• _Action item_
Go through the listing below and show each line that has the word "watch".

Dataset below:

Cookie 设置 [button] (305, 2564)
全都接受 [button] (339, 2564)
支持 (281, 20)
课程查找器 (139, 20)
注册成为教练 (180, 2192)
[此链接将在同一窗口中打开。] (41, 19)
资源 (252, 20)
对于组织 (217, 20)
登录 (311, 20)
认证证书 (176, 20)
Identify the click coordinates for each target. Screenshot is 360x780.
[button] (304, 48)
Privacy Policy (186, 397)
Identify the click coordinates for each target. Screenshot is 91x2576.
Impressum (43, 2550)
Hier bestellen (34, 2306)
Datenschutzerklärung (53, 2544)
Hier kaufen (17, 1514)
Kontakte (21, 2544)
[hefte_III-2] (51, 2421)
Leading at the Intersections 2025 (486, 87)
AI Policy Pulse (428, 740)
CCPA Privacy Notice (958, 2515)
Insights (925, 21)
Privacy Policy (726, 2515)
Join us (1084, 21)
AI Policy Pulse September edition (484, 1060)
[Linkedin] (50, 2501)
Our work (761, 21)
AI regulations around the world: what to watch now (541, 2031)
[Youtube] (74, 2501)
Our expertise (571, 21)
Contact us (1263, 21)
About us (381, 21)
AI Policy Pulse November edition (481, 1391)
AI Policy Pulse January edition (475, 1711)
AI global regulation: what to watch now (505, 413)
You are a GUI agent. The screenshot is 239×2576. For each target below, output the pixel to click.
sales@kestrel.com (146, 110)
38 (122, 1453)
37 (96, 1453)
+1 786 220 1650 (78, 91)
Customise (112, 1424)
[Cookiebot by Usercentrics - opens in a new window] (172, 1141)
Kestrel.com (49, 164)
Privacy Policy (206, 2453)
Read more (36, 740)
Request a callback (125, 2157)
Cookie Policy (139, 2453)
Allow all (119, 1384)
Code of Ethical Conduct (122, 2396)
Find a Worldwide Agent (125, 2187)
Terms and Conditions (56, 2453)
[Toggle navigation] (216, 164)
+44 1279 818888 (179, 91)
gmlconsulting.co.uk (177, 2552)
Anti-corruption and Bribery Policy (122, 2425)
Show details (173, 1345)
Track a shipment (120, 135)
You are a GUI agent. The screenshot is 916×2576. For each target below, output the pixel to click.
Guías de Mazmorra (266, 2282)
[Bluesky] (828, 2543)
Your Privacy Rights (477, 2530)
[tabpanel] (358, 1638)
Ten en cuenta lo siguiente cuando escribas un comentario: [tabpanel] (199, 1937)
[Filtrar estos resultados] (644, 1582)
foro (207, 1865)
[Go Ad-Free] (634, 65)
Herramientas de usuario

End of Dataset.

• _Answer for this exercise_
AI regulations around the world: what to watch now (541, 2031)
AI global regulation: what to watch now (505, 413)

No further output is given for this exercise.